Normal que ces trois-là sachent rire de la délicate question de la cohabitation entre les ethnies. Muriel de Zangroniz est française, mais a de lointaines origines espagnoles, en plus d’avoir vécu longtemps au Maroc avant de débarquer au Québec il y a 17 ans. Ses deux collègues, québécoises pure laine, sont respectivement en couple avec un Suisse et un Cubain. Elles habitent fièrement le quartier Rosemont, où depuis quelques années elles constatent une forte immigration maghrébine. "Tout ça nous rend très sensibles à la montée d’islamophobie qu’on perçoit dans la société québécoise et partout dans le monde. Ce spectacle est pour nous une façon de réagir aux tensions qu’on voit s’installer. On ne peut pas dire que ces tensions-là concernent précisément Rosemont ou Montréal, mais à petite échelle la question du voile s’y pose très fortement."
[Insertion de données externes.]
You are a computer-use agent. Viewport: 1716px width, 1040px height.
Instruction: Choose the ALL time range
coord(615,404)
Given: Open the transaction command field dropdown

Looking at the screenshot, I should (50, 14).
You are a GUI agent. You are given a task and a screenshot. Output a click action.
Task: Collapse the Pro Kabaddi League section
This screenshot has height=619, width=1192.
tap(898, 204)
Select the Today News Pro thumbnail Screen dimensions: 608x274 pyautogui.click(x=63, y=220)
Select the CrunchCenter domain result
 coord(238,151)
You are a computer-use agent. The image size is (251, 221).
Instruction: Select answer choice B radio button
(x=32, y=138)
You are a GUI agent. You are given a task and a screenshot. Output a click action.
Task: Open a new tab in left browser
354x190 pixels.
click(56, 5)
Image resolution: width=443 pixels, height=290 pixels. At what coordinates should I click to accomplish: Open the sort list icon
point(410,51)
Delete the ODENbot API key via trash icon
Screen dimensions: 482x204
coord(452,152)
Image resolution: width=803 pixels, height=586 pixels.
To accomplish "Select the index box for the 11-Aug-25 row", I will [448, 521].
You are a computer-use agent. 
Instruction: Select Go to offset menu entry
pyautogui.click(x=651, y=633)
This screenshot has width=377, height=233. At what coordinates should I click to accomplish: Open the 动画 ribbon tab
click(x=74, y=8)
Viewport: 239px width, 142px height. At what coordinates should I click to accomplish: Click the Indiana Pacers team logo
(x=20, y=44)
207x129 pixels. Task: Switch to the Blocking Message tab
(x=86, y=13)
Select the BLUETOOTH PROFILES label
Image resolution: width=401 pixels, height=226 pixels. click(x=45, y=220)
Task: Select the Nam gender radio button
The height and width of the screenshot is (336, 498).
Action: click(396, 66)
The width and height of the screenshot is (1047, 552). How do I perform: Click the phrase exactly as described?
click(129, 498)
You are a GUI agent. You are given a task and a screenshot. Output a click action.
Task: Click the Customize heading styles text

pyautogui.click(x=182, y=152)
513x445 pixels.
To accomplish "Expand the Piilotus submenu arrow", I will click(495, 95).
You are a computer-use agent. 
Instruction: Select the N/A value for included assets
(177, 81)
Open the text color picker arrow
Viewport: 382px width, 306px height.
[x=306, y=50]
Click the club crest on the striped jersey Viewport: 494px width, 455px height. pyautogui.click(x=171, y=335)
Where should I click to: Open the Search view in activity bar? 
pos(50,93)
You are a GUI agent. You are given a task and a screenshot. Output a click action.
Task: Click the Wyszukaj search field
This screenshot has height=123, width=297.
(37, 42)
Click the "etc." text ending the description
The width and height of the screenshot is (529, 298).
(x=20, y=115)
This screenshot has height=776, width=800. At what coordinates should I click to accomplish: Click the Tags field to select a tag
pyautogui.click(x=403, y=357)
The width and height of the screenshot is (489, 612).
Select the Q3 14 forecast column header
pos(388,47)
Dans leur musée, la guide est donc une immigrante aux origines métissées, qui entrera graduellement en confrontation avec une "pitoune québécoise", ethnophobe sans trop le vouloir. C’est à prendre au second degré, bien sûr, et avec ironie, mais les trois filles ne cherchent pas non plus le politiquement correct. "Plusieurs personnes sortent en colère de notre spectacle, car la pièce laisse la possibilité au spectateur de prendre parti. Certains veulent défendre l’immigrante, d’autres s’identifient aux propos de la pitoune. Je pense qu’il y a surtout là un formidable espace de discussion."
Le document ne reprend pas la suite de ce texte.